▶ [Your task]
According to the text on skin compartment equations, how does unexposed stratum corneum exchange with the underlying viable skin?

Unexposed stratum corneum simply exchanges with the underlying viable skin by diffusion:

${dQ_{{sc}_{u}} \over dt} = K_p \times S_s \times (1 - f_{S_{e}}) \times ({Q_{s_u} \over {P_{sc} V_{{sc}_{u}}}} - C_{{sc}_u})$

where $K_p$ is the partition coefficient, $S_s$ is the total skin surface area, $f_{S_{e}}$ the fraction of skin surface area exposed, ...

For the viable skin unexposed:

${dQ_{s_u} \over dt} = F_s (1 - f_{S_{e}}) (C_{art} - {{Q_{s_u}} \over {P_s V_{s_u}}}) - {dQ_{{sc}_{u}} \over dt}$

For the skin stratum corneum exposed:

${dQ_{{sc}_{e}} \over dt} = K_p \times S_s \times f_{S_{e}} \times ({Q_{s_e} \over {P_{sc} V_{{sc}_e}}} - C_{{sc}_e})$

for the viable skin exposed:

${dQ_{s_e} \over dt} = F_s f_{S_{e}} (C_{art} - {{Q_{s_e}} \over {P_s V_{s_e}}}) - {dQ_{{sc}_{e}} \over dt}$

dt(QSkin_u) and dt(QSkin_e) feed from arterial blood and back to venous blood.

More complex diffusion models have been published [reference to add].

▶ [Data extract]
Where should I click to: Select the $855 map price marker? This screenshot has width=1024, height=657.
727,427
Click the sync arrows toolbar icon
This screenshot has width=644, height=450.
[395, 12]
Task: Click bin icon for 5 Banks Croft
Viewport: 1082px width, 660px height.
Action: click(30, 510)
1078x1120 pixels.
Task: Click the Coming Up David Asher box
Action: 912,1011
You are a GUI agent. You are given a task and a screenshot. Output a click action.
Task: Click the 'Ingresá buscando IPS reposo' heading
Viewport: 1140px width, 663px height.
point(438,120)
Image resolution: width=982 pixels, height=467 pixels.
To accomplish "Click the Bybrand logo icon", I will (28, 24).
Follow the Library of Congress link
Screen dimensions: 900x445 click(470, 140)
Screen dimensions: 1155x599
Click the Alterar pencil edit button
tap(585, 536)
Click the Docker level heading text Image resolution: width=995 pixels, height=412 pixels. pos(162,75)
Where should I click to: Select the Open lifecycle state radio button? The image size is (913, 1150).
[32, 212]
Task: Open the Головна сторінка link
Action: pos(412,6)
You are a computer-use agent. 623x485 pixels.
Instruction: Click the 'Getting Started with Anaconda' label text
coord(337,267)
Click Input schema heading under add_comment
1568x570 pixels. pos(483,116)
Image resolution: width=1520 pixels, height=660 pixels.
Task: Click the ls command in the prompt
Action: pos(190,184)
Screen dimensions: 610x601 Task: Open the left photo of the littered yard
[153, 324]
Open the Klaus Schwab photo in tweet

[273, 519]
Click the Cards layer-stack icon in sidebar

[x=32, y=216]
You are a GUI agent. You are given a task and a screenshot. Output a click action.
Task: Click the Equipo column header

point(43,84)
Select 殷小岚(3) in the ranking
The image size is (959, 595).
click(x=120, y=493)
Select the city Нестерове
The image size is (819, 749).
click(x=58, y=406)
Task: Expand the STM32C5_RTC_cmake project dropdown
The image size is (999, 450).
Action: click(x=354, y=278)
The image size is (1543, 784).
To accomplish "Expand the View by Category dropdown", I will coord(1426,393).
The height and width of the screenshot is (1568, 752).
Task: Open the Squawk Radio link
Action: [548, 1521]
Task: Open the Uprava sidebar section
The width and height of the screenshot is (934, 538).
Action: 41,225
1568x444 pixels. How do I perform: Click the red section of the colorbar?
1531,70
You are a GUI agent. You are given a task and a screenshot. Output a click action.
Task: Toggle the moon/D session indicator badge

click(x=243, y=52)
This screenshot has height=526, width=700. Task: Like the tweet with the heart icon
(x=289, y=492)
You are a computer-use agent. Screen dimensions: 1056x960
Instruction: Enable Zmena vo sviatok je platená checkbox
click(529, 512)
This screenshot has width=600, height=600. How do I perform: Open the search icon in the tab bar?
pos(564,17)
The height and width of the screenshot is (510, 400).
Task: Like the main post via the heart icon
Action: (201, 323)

▶ [Result]
By diffusion.